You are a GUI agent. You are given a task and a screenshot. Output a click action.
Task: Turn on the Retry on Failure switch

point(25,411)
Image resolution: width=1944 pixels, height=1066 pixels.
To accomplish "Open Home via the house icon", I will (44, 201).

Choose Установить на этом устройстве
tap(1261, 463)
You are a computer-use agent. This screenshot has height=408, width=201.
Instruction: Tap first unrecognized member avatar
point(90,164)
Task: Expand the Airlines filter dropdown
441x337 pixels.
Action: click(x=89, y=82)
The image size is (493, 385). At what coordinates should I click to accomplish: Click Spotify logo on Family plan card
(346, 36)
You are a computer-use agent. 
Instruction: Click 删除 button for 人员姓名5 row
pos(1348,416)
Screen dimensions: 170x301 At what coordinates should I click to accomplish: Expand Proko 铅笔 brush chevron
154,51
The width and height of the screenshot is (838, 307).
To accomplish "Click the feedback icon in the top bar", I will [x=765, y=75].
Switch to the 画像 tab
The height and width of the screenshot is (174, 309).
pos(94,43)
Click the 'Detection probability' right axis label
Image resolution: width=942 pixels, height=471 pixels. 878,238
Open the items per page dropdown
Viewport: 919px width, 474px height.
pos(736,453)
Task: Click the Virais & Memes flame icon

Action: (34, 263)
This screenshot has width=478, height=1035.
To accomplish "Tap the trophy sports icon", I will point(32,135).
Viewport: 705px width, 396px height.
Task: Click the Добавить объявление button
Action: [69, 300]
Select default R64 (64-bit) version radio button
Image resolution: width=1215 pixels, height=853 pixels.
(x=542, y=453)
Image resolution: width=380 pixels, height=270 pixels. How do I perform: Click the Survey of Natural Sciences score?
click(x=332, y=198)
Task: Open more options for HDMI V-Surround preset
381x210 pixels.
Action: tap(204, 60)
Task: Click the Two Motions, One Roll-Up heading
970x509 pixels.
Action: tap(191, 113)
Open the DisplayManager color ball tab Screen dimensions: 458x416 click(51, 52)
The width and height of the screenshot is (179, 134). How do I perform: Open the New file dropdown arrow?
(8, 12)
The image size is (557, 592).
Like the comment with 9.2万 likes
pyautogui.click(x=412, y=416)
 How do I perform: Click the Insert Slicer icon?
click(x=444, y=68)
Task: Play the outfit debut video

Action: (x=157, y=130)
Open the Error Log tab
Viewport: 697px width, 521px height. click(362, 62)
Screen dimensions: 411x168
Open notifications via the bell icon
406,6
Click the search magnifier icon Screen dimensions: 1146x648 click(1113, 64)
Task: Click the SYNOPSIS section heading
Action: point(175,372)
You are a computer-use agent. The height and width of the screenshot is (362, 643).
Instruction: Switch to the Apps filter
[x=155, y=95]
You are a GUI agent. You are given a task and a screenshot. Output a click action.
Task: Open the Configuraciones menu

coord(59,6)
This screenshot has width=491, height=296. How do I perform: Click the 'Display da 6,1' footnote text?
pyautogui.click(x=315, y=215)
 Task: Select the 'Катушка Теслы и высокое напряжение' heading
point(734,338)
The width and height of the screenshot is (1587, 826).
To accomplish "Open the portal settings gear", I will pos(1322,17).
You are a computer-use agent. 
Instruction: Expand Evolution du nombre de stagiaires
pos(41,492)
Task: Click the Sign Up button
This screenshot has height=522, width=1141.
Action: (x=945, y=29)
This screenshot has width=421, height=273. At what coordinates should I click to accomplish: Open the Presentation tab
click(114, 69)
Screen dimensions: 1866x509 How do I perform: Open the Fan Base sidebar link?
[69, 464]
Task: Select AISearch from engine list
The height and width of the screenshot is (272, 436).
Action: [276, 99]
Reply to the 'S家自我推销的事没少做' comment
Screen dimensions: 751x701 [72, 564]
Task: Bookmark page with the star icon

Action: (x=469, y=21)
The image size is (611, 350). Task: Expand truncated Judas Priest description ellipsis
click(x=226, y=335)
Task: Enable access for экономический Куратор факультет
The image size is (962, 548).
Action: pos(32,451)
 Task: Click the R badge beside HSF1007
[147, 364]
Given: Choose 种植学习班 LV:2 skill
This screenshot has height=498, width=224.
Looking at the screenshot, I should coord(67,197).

PROBLEM STATEMENT. Every line of the listing that includes the word "computer" belongs in the answer.

TASK SOLUTION.
You are a computer-use agent. This screenshot has height=408, width=201.
You are a computer-use agent. 
You are a computer-use agent. The height and width of the screenshot is (362, 643).
You are a computer-use agent. 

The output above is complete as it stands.